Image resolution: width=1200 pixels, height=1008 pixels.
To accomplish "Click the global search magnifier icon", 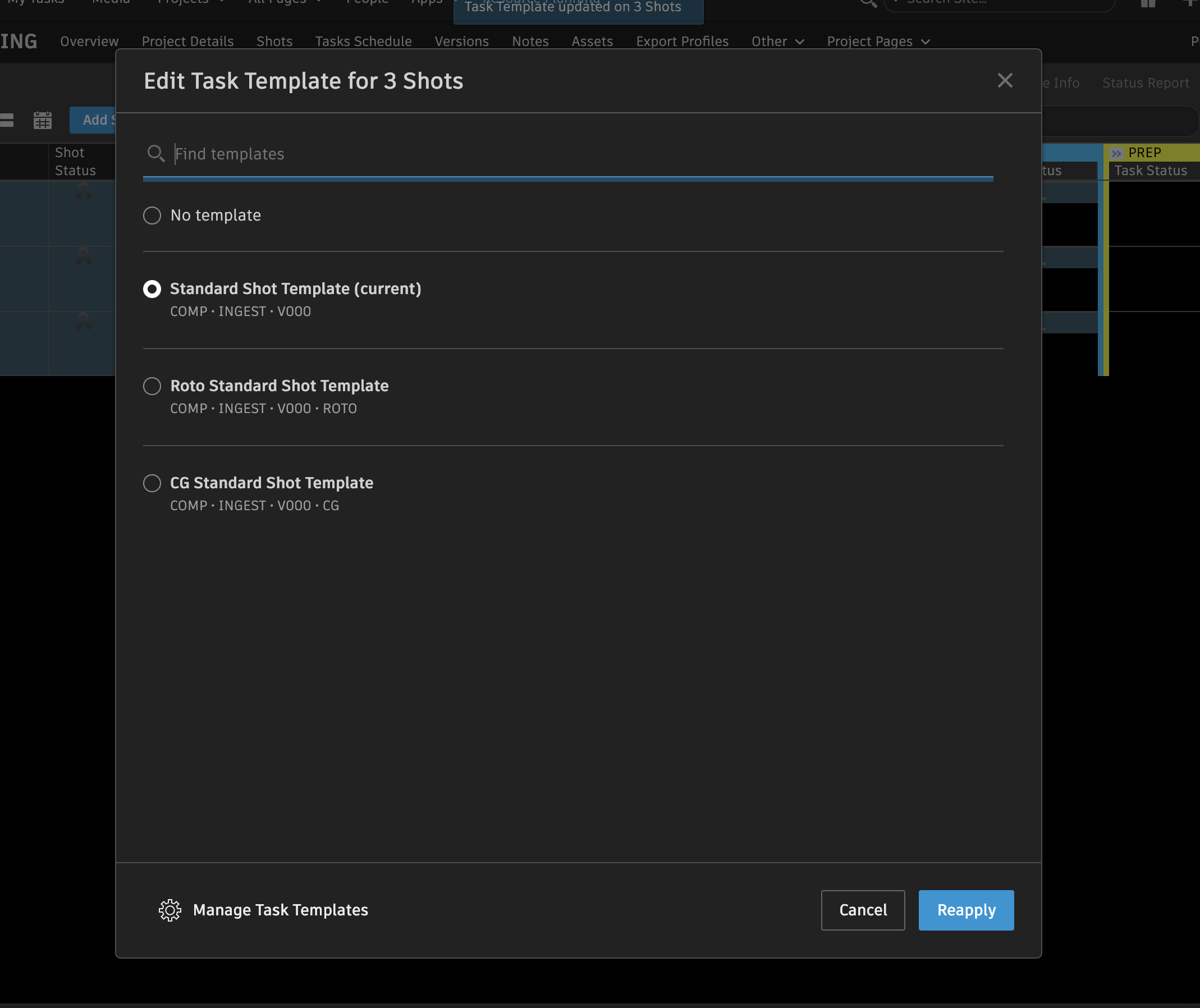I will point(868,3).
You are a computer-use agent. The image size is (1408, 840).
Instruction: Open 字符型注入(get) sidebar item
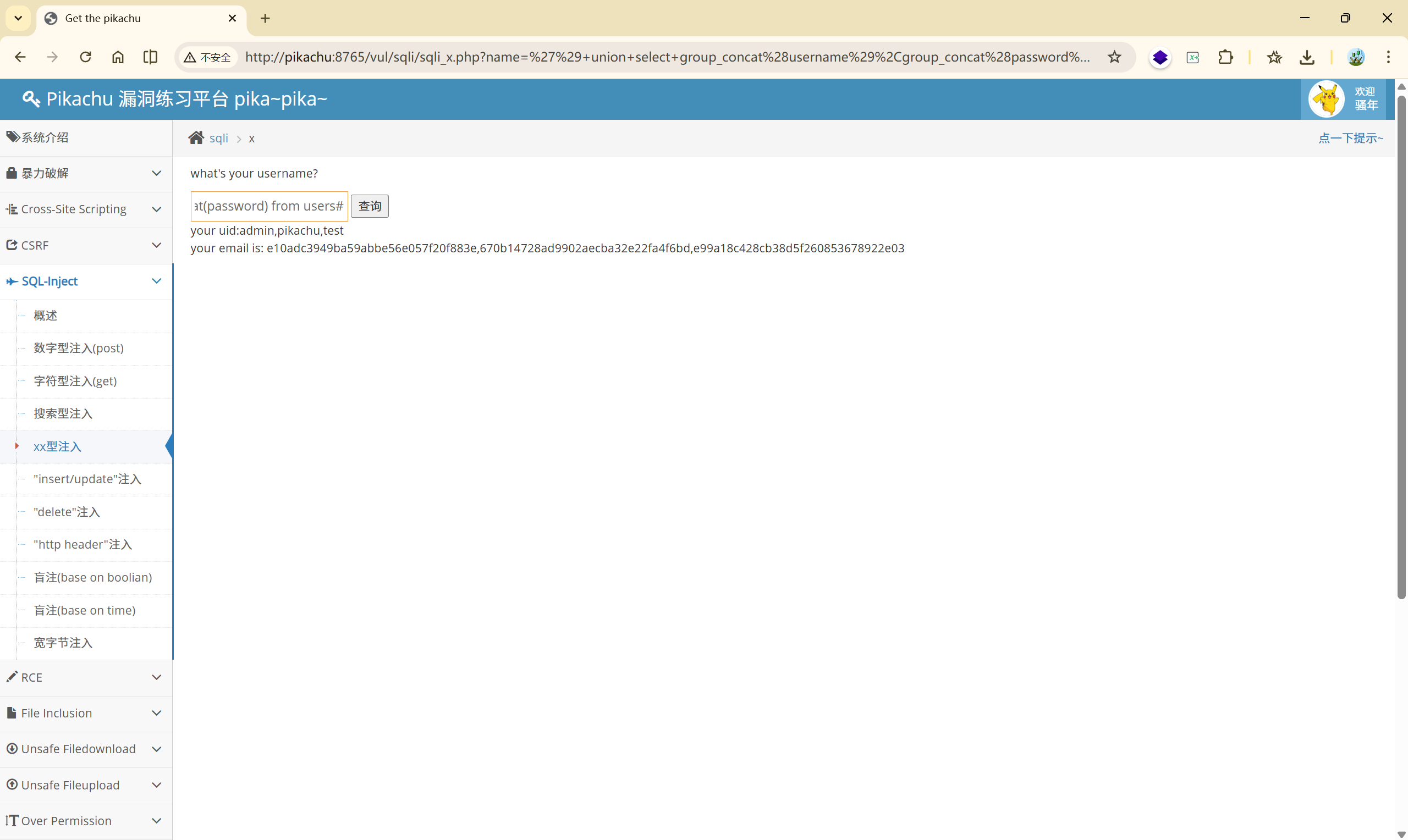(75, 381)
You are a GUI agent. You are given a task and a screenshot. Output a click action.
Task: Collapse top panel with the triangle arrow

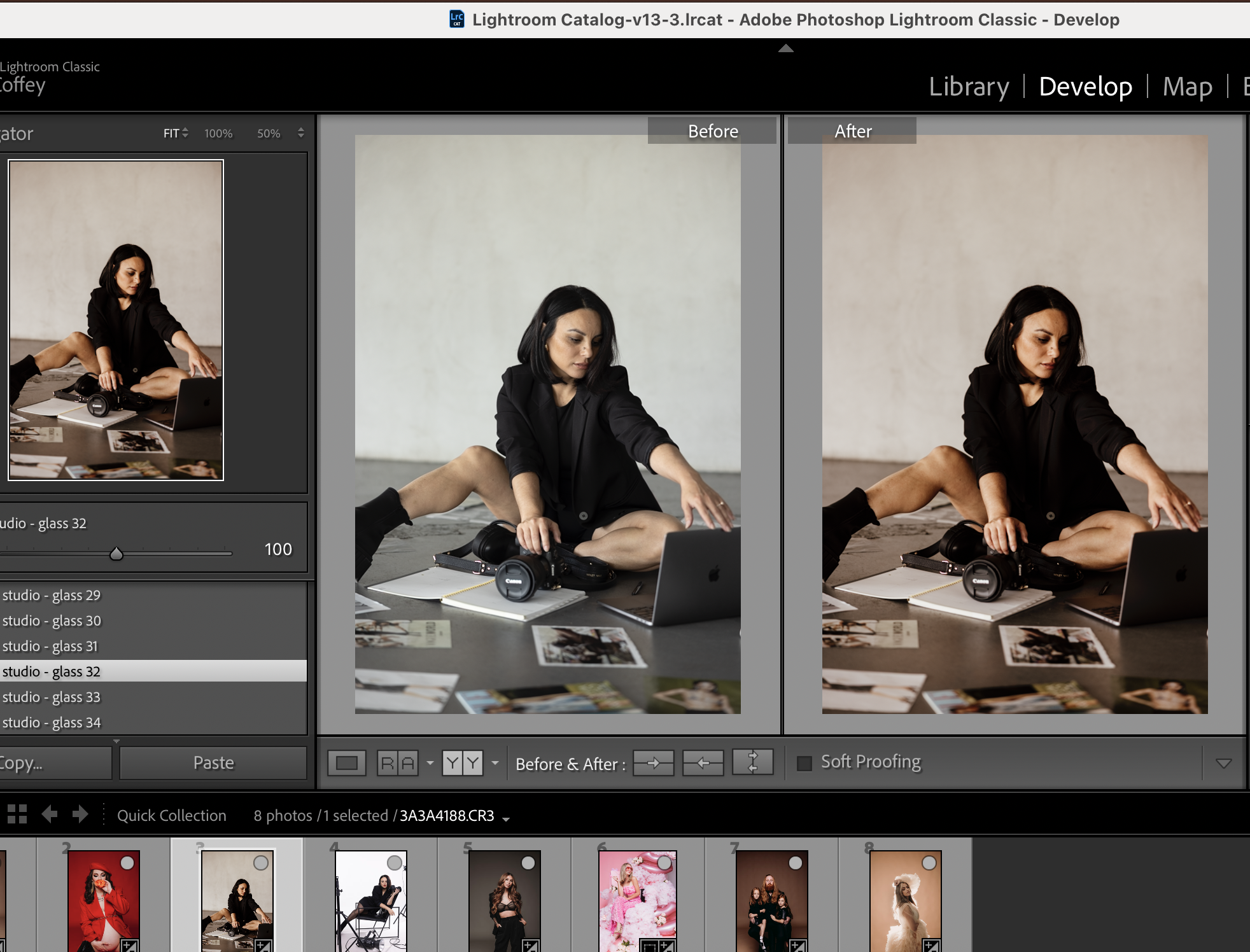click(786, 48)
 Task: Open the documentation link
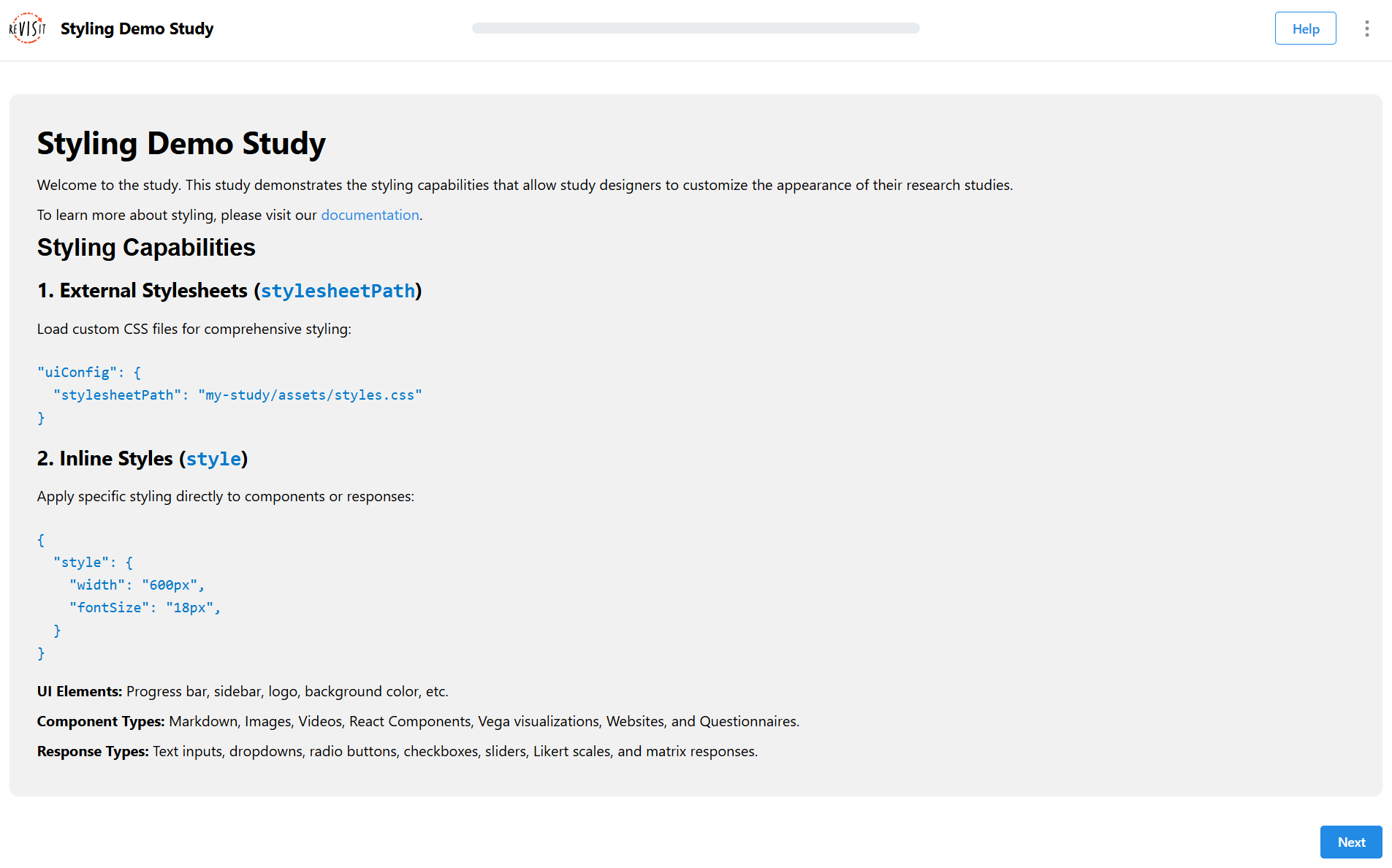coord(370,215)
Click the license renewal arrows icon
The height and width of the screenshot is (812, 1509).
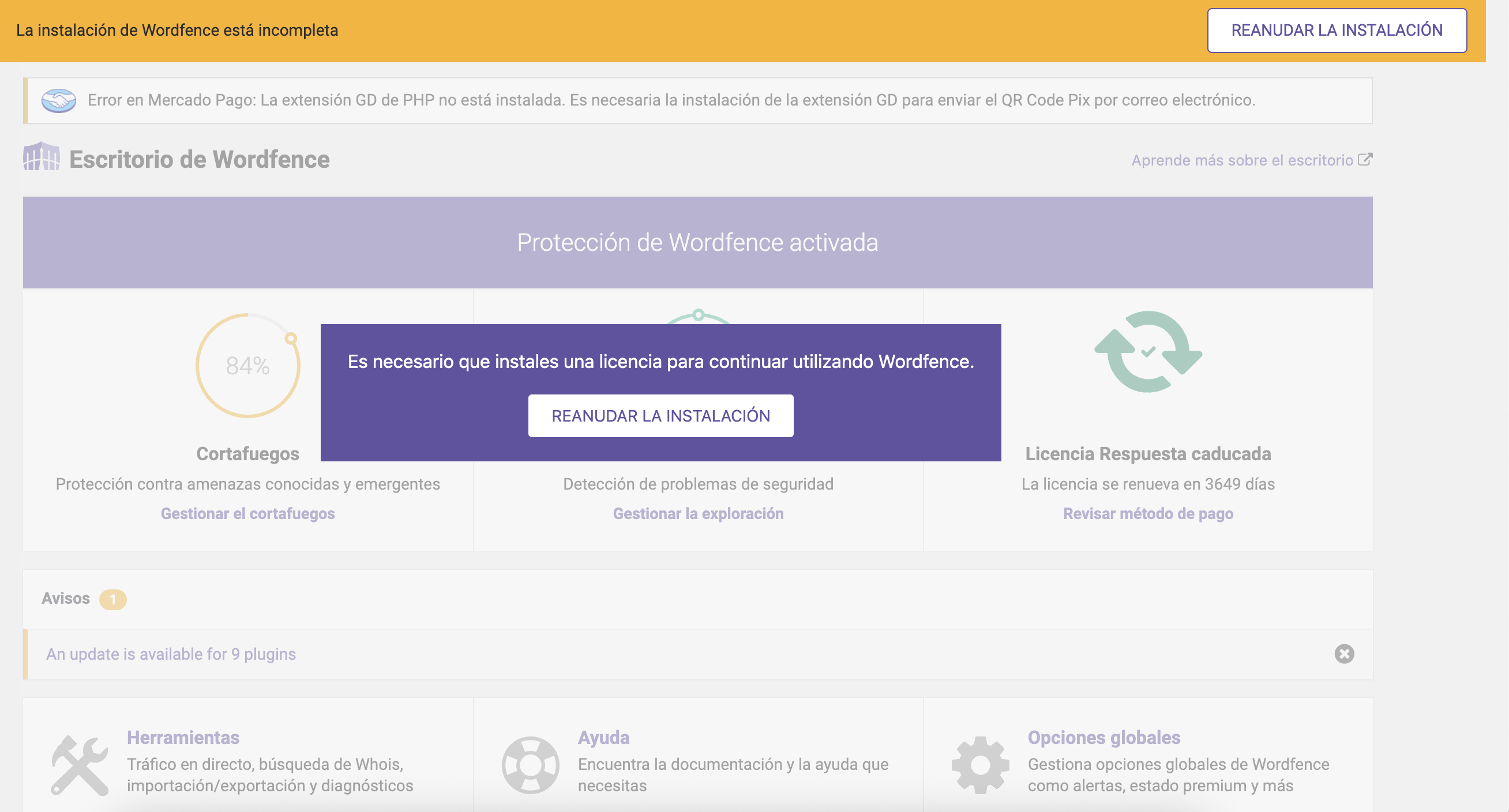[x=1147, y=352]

--------------------------------

#### Exercise
Your task is to transcribe exactly the lines from the one containing "Task: Open the documentation link" through the final line of the entries above, pictures excluded.

#### Exercise answer
 Task: Open the documentation link
coord(370,215)
Click the license renewal arrows icon
The height and width of the screenshot is (812, 1509).
[x=1147, y=352]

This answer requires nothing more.